How constrained is the interface? Can the model output arbitrary HTML, or only select from a fixed set of components backed by a typed API?

When does the model run? On every interaction (just-in-time), or once upfront to generate logic that executes later (ahead-of-time)?

Interfaces are the bottleneck

In theory, a sufficiently capable model could operate over any interface: raw HTML, an unbounded toolset, whatever you throw at it.

In practice, we’re not there yet. Open-ended interfaces explode the space of possible behaviors, making systems harder to test, debug, and trust.

The fix: constrain what’s possible, not how it’s decided.

Constrained presentation

A2UI gets this right on the presentation layer. Agents send declarative component descriptions that clients render using native widgets. The model selects from a fixed catalog of pre-approved components. No arbitrary HTML injection.

We do the same thing. Our controllers return structured data that maps to a fixed set of UI components. The model can’t render whatever it wants.

And here at Cased, where we are focused on infrastructure (so repeatability and reliable are critical), this is very important.

Constrained runtime

We go further. Beyond presentation, we also constrain the runtime: the backend API the generated code can call.

Instead of giving the model access to unbounded tools, we expose a deterministic, capability-scoped API. The model generates glue logic that connects our UI schema to this constrained runtime. The how is up to the model. The where and what are fixed.

Just-in-time vs ahead-of-time

A2UI keeps the model in the loop: agents reason at runtime, emit UI descriptions, and clients render them as they stream in. Each user action can trigger a new inference cycle.

The problem is latency. Click a button, wait for inference. Filter a table, wait for inference. The UI feels sluggish because every interaction round-trips through a model.
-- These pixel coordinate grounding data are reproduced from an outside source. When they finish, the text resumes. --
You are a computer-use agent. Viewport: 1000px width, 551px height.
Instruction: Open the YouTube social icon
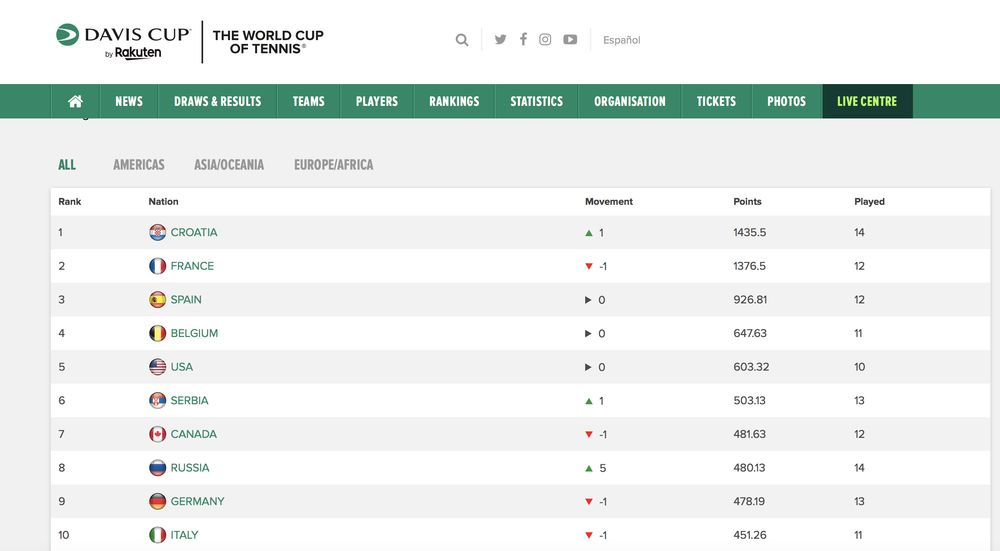point(570,40)
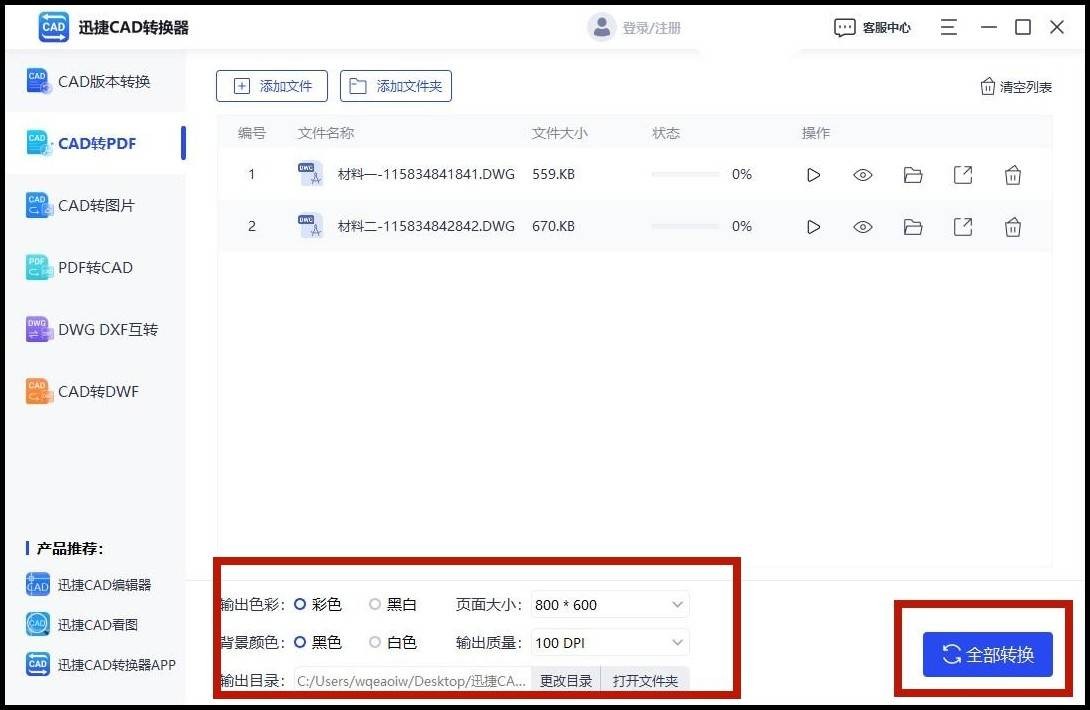1090x710 pixels.
Task: Preview 材料二-115834842842.DWG using the eye icon
Action: (862, 226)
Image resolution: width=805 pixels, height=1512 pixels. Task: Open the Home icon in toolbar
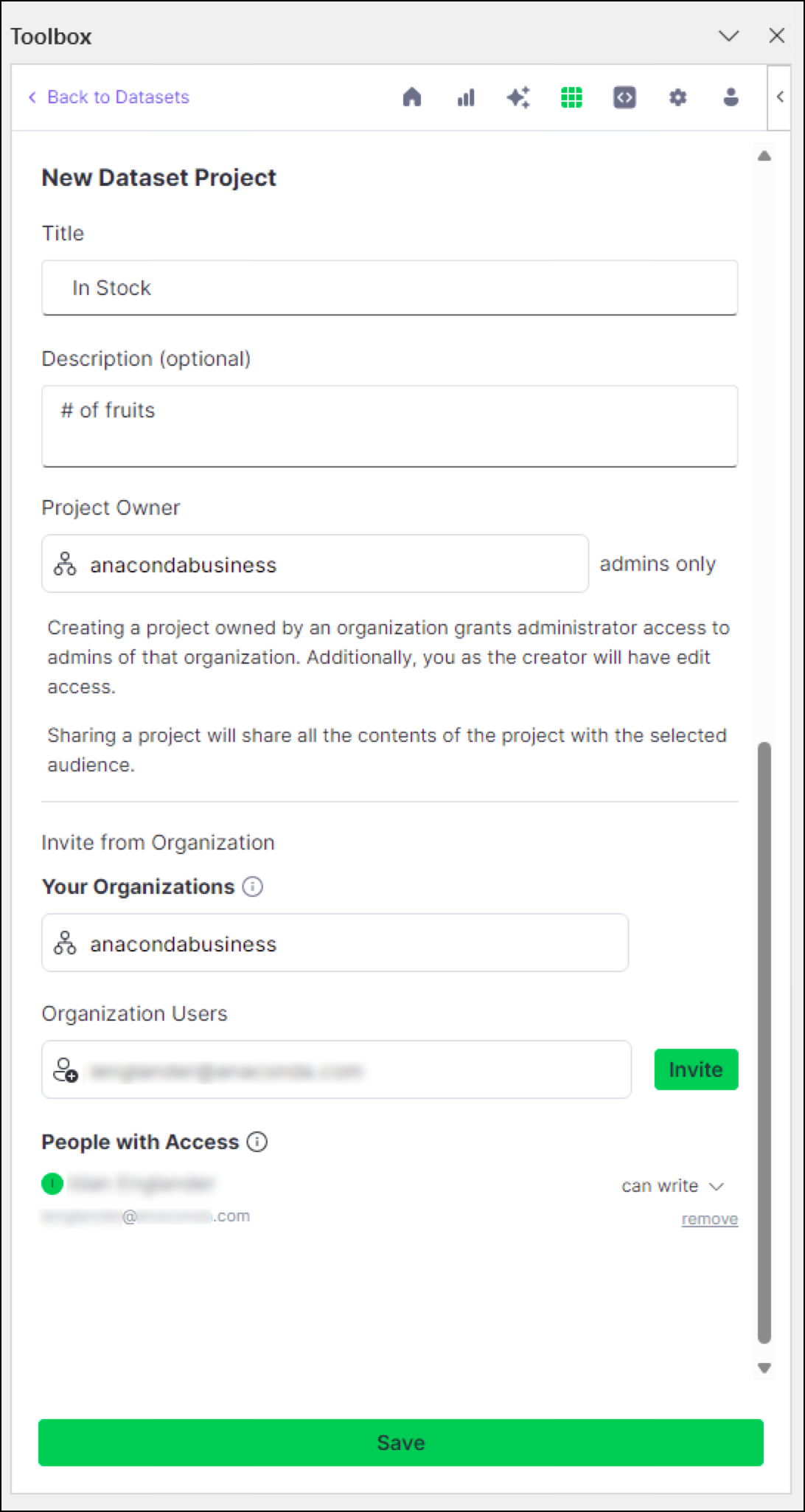pos(412,97)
You’ve built a responsive frontend on top of an inherently slow backend.

We do it differently. The model runs once, ahead of time, generating a controller. That controller then executes deterministically, no model in the loop. Filtering, sorting, drilling down: all instant, because you’re just running code.
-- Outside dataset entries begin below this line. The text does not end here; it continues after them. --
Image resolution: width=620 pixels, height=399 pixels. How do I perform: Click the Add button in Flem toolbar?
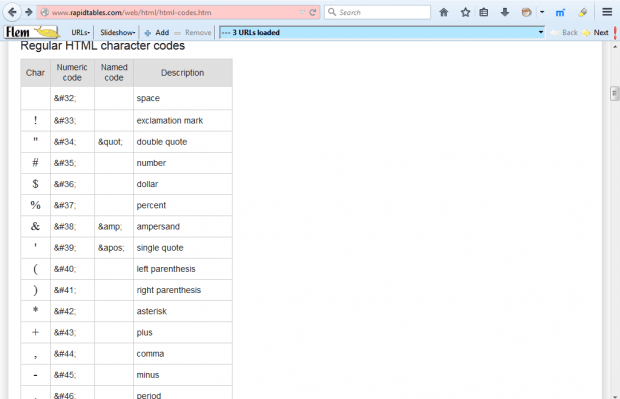pos(157,32)
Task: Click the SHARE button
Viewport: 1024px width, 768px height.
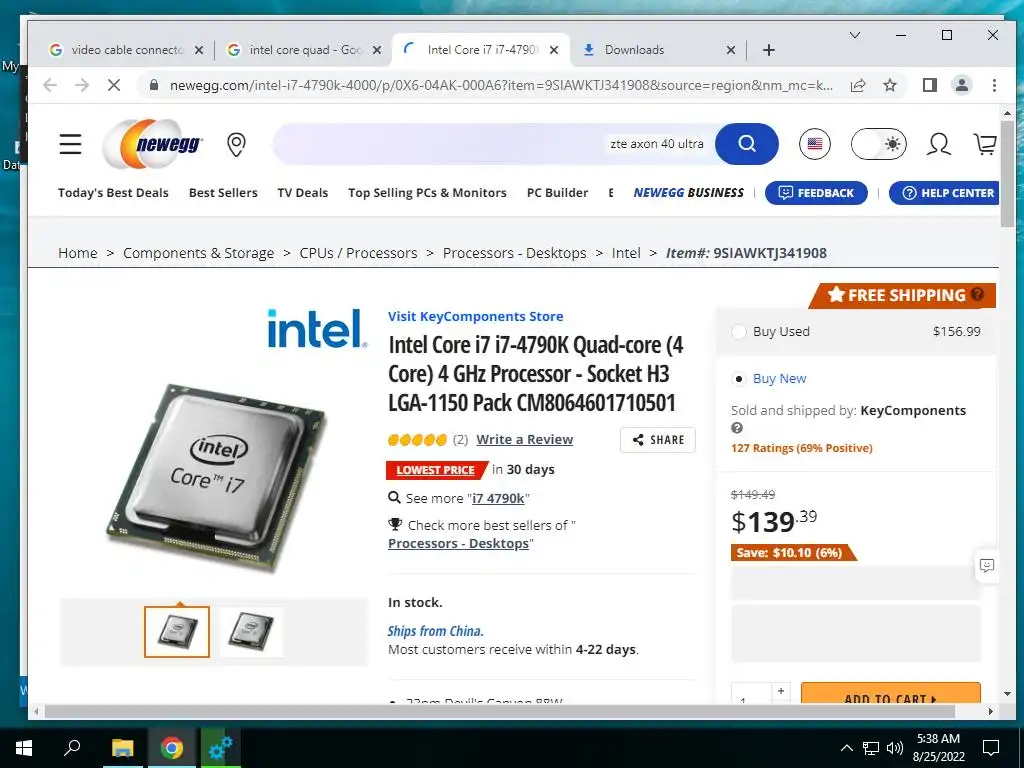Action: (x=658, y=440)
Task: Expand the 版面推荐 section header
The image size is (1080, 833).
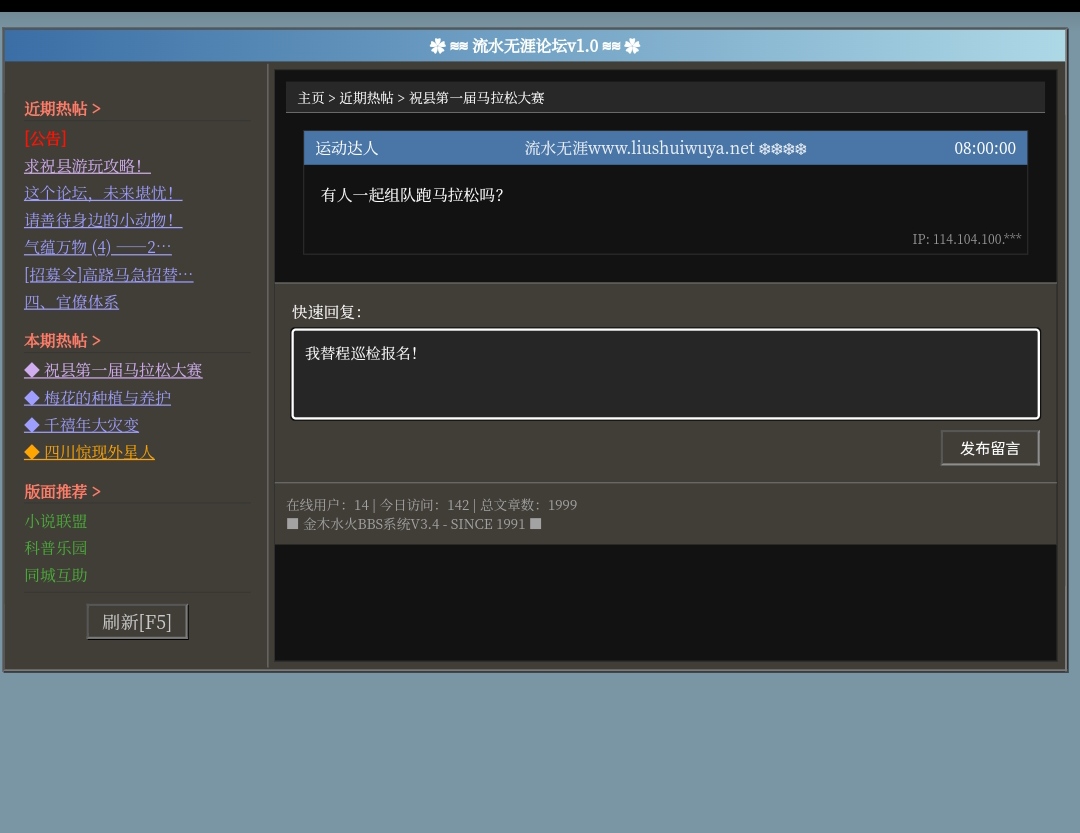Action: tap(63, 491)
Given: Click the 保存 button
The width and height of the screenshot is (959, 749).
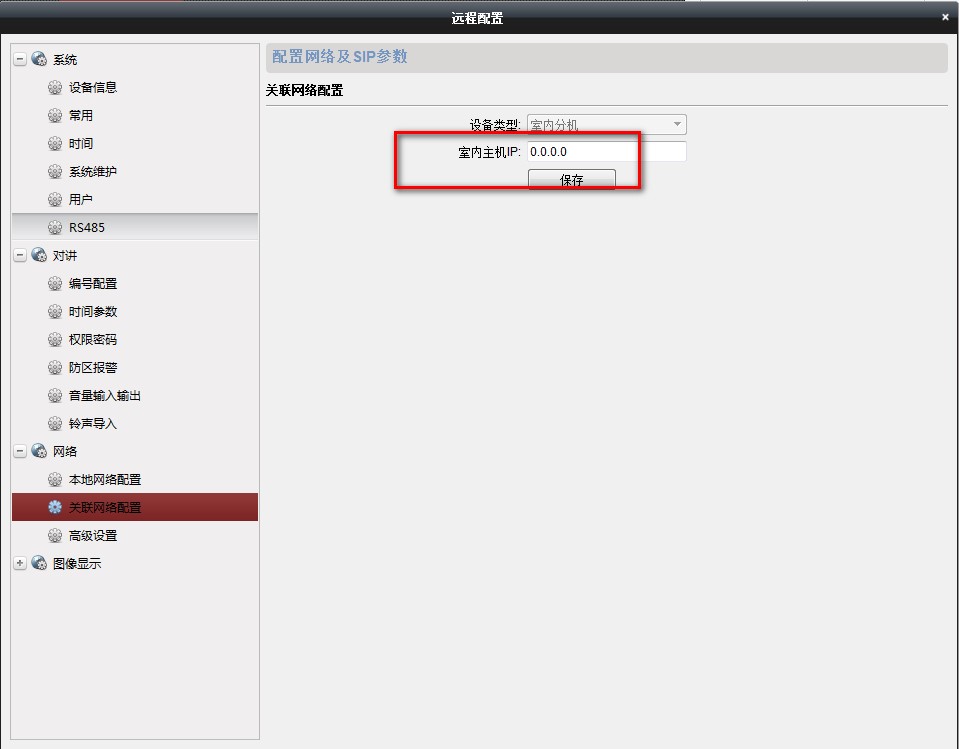Looking at the screenshot, I should point(571,180).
This is closer to compile vs interpret. By moving reasoning out of the hot path, you get responsiveness, replayability, and predictable behavior.

The tradeoff

Just-in-time reasoning is more flexible. The UI can adapt dynamically to complex agent workflows.

Ahead-of-time generation is more predictable. Once a view exists, it behaves the same way every time. You can test it, share it, debug it.
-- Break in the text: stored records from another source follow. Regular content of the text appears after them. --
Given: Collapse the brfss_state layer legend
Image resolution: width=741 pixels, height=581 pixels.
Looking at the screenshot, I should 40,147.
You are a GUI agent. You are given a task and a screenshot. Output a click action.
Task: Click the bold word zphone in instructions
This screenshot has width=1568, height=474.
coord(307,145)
Neither is universally right. They’re different points in the design space.

Ahead-of-time generation fits when:

The UI needs to feel interactive, not stale
The same view will be used and shared repeatedly
You need to test or audit the exact behavior

Just-in-time reasoning fits when:

The UI adapts to unpredictable agent state
Interactions are conversational or exploratory
Latency is acceptable for the task
Flexibility matters more than repeatability

Most operational and infra tools fall into the first category. Most agent-driven chat experiences fall into the second. The mistake is treating them as the same problem.

Why clarity matters

“AI-generated UI” could mean an LLM writing HTML on every request, a protocol streaming component descriptions, or a system that generates code once and runs it forever. These have radically different reliability and cost profiles.

We don’t yet have a shared vocabulary for these tradeoffs yet, but A2UI and our work at Cased hopefully gets it started.

We think constrained interfaces, both presentation and runtime, plus ahead-of-time generation is the practical choice for operational tools today. The models will improve. The interfaces can expand later. For now, constraints are a feature.